The river ran along the top edge of the crater to the west, not spilling into the crater because of some extensive duct work to divert the water farther away, while keeping its natural course.
The taxi’s winding switchback drive ended a short distance outside the crater. The west side of the crater was relatively clear, a few entrances to the river where boats would dock as well as a small beach that was intended for recreation, but had grown to be a dirty trash heap in most spots along the artificial outcropping. The taxi stopped at this same beach, often called riverside.
The woman exited the taxi and walked a short distance to the river’s edge, occasionally stepping over trash and broken bottles.
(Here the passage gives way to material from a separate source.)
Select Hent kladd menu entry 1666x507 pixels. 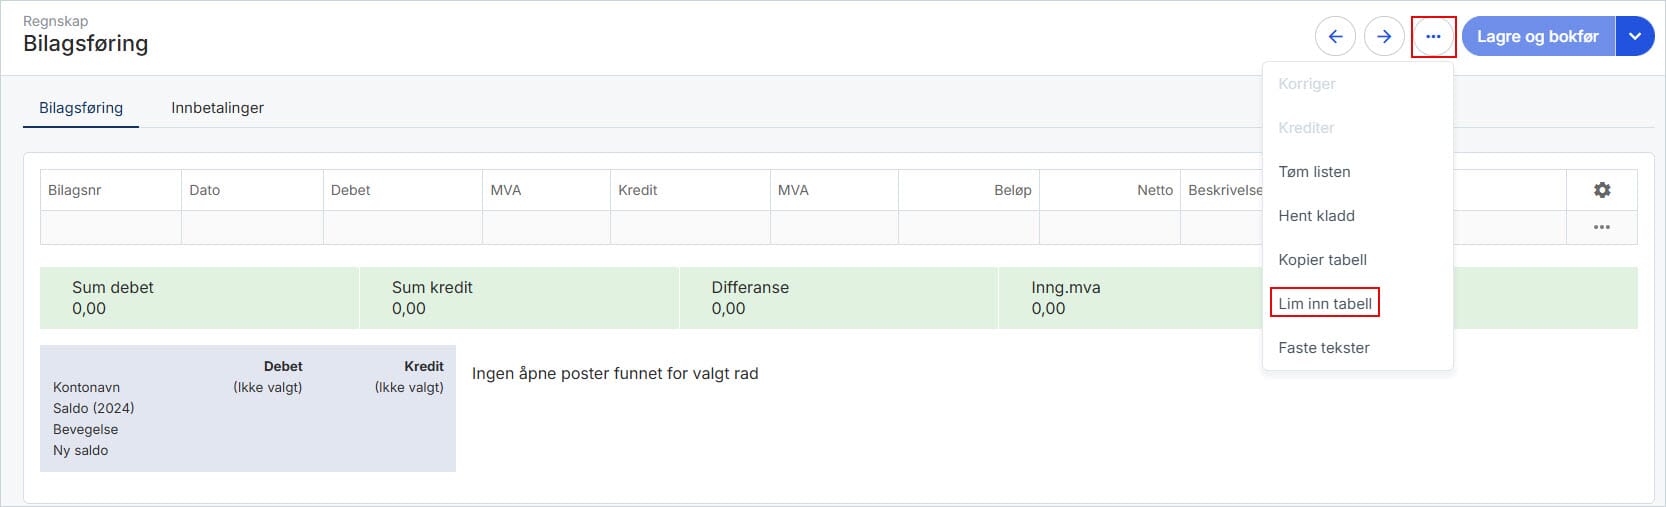point(1316,216)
“I am sorry I could not do more, little one.” She said. “I must not perish tonight to keep your memory. May you be brought before the light and spared.” She hugged the child, then placed her back in the basket, lined with rubber to better float.
Then, she gently pushed the basket into the river. It was a calm river, fortunately, and was largely slowed by the alterations done to it this close to the crater’s edge.
“May fate find you home.” The woman said, then stood there for a while watching the basket drift away, a seed finding a place to be planted.
The sun finally peaked over the crater’s edge onto the city, bathing the buildings in a beautiful morning, yellow light. The light shone on the woman’s face, a few tears inching down. A part of her screamed to let the child go, no guarantee she would survive, but somehow, she knew it would be alright, that Fate had all in hands now.
Feeling at peace with what she had done, the woman turned and walked away, determined to walk the long way back to the palace, breathing in the morning air knowing that her actions had purpose, had meaning.